Their traditional home nestles mainly between the borders of Ukraine, Poland and Slovakia.
With an estimated one and a half million Lemkos worldwide, a fully codified written language could be crucial to retaining the Lemko identity.
Most belong to the Greek Catholic, or Uniate, Church, a branch of the Orthodox Church that broke away and accepted the Catholic Pope as the Church's leader.
At the onion-domed Lemko church in the southern Polish town of Krynica, a congregation of about 50 gathers to celebrate St Wlodzimierz's Day.
The church itself is new, built after Lemkos began returning to the area following the communist deportations that took place after World War II.
To them, the church is a symbol that their community is re-establishing itself in its former homeland of wild, rolling hills.
As well as reclaiming their religion, the Lemkos are looking to their language, similar to Ukrainian and Polish, for their identity.
Michal Sandowicz is the head of the Lemko Society in Warsaw.
He says the language is the foundation of their national consciousness.
"We are trying to reach back in time so that we can universalise our language, and show that it connects to a rich Lemko history."
He is hoping to codify spoken Lemko into a full written language.
He says computer technology has allowed the Lemko diaspora, especially in the United States and Australia, to contribute to the project.
"Thanks to the internet we can communicate with other Lemkos in the world," he says.
"We're finding that those who left here a long time ago have preserved language which we have since lost here.

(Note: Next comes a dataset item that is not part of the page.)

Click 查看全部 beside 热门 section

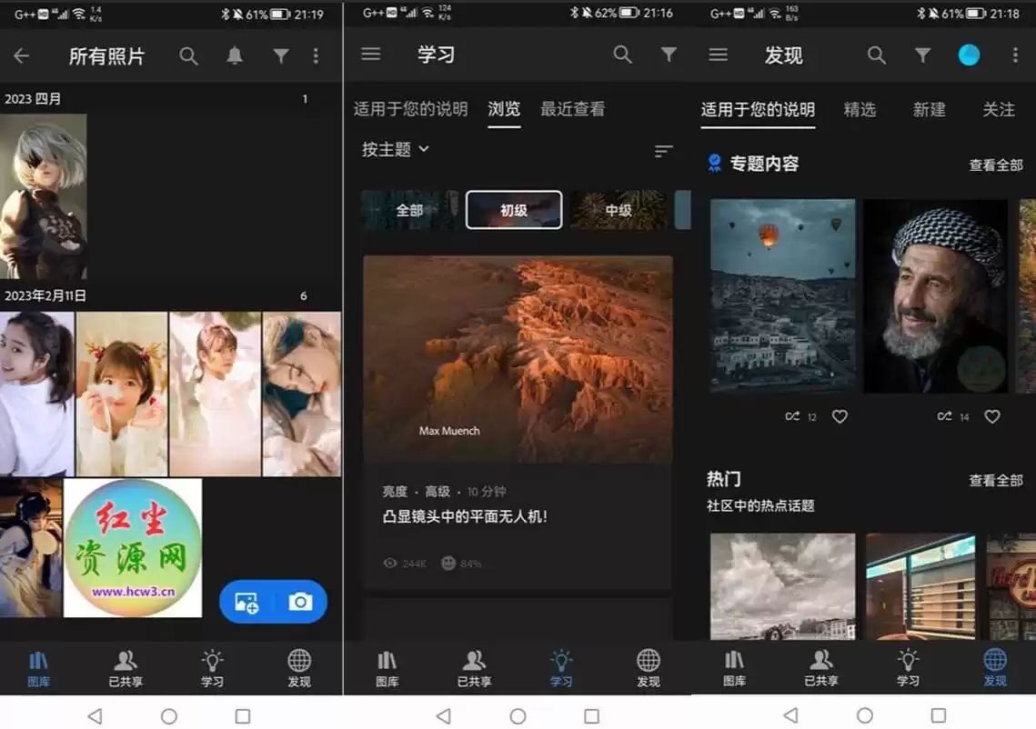pos(995,480)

From these sources we're creating a dictionary, making our Lemko language richer."
Petro Murianka, a Lemko poet with a flamboyant moustache, runs theatre groups and writes Lemko exercise books for schoolchildren.
He says keeping the language alive is difficult after a half century of communism.

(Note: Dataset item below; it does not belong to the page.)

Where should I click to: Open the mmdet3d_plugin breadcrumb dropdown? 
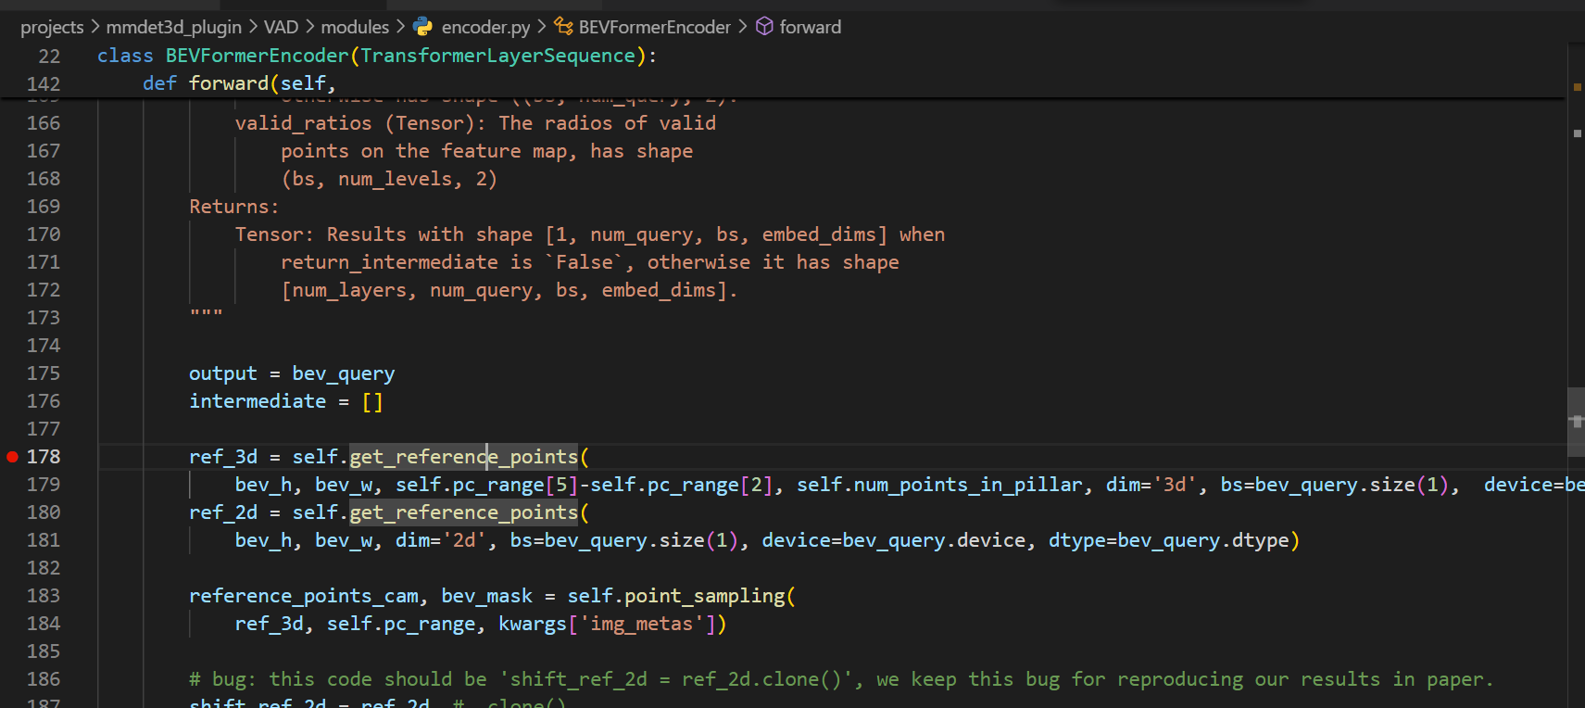(x=173, y=27)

Most Polish Lemkos were resettled as individual families in predominantly Polish communities, and there were no written Lemko magazines or books.
"In the Polish nation of 40 million people, we are only 50,000 or 60,000, and we're hardly noticeable," he argues.

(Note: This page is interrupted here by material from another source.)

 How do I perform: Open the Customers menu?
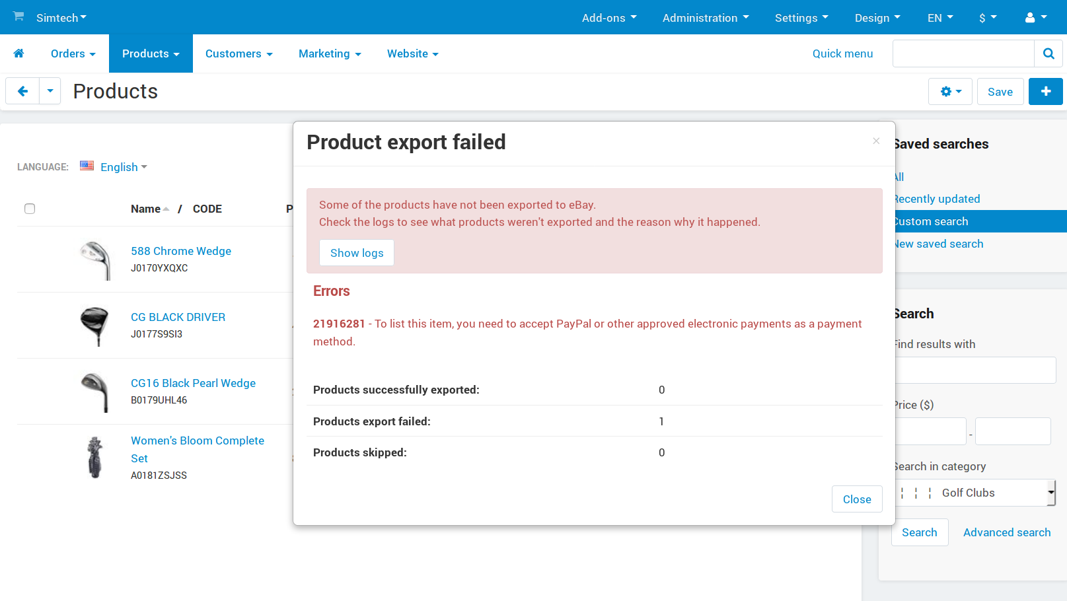tap(239, 53)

"We try to teach classes at school - but it's normally a problem to gather enough for a whole class. In places where there are only two or three Lemko families, they're assimilating."
Keeping the traditions
After World War II, Olga Stefanowska's family was sent to Szczecin, in the far north-west of Poland.
She says that at the time, repression helped them to keep their traditions going, but now assimilation is proving a tougher challenge.
"In my opinion it was easier then, because we loved the language very much and hoped we would come back to the mountains. It was the only thing in our lives, and that's why it was very easy to keep it," she says.
"Now it's different because life is normal. We have to go to work somewhere, hundreds and hundreds of kilometres."
Olga said that she made sure that she married another Lemko, to keep their traditions alive, and would be upset if her daughter married a Pole.
"Everything depends on our souls - what we believe in. For example I live in Szczecin, but I am Lemko, I will be to death. And I hope my daughter too - we have this inside, in our soul."